Prediction of iron deficiency in chronic inflammatory rheumatic disease anaemia

Abstract

Summary. We prospectively studied 45 anaemic patients (3 7 women, 8 men) with chronic inflammatory rheumatic diseases. The combination of serum ferritin and CRP (as well as ESR) in its predictive capacity for bone marrow iron stores was examined. The relationship between other iron‐related measurements (transferrin, transferrin saturation, soluble transferrin receptor, erythrocyte porphyrins and percentage of hypochromic/microcytic erythrocytes) and bone marrow iron stores was also investigated. Stainable bone marrow iron was taken as the most suitable standard to separate iron‐deficient from iron‐replete patients. 14 patients (31%) were lacking bone marrow iron. Regression analysis showed a good correlation between ferritin and bone marrow iron (adjusted R²=0.721, PR²=0.715) in this cohort of patients with low systemic inflammatory activity. With respect to the bone marrow iron content the best predictive cut‐off value of ferritin was 30μg/l (86% sensitivity, 90% specificity).

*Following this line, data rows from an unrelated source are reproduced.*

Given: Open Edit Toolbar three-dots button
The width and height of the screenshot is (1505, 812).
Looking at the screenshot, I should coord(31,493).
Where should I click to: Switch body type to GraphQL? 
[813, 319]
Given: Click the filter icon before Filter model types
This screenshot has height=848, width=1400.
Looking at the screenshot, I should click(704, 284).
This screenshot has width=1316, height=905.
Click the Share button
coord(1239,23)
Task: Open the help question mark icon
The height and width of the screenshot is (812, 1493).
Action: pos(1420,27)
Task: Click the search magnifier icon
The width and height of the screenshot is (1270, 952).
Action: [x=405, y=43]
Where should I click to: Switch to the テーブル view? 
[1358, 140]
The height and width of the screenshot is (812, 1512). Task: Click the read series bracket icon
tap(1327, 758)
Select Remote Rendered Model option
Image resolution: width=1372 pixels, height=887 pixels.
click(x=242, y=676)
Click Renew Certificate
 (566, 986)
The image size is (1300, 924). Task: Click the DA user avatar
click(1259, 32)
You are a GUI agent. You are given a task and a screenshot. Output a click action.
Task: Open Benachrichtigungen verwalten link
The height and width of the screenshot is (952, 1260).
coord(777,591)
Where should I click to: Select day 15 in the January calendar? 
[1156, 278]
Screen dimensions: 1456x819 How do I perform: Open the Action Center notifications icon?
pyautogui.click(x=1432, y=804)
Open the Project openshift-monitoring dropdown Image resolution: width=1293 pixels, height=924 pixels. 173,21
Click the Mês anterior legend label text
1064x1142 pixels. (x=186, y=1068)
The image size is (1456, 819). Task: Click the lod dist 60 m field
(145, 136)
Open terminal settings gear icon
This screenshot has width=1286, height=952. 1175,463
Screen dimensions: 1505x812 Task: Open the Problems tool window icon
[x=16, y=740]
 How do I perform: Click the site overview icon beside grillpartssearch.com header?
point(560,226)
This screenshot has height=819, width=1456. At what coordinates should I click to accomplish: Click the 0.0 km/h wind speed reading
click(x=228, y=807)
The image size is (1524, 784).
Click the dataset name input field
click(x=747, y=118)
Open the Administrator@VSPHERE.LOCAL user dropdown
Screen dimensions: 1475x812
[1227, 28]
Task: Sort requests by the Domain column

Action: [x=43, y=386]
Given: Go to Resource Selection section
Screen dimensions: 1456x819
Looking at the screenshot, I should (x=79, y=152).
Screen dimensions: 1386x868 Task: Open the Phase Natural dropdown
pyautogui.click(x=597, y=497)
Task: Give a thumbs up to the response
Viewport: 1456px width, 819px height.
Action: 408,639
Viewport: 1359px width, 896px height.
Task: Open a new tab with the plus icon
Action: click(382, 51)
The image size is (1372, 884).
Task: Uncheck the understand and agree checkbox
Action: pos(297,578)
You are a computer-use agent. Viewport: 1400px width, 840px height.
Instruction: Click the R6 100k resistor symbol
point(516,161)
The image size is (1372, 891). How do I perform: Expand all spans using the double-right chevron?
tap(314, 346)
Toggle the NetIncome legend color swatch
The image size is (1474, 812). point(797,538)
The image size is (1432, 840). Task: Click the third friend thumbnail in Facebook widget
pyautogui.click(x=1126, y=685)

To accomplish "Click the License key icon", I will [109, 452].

The other iron‐related parameters both individually and when combined were less powerful in predicting bone marrow iron than ferritin alone. Only zinc bound erythrocyte protoporphyrin in combination with ferritin slightly improved prediction (adjusted R²=0.731). A cut‐off point of 11% hypochromic erythrocytes reached a high specificity (90%), but was less sensitive (77%).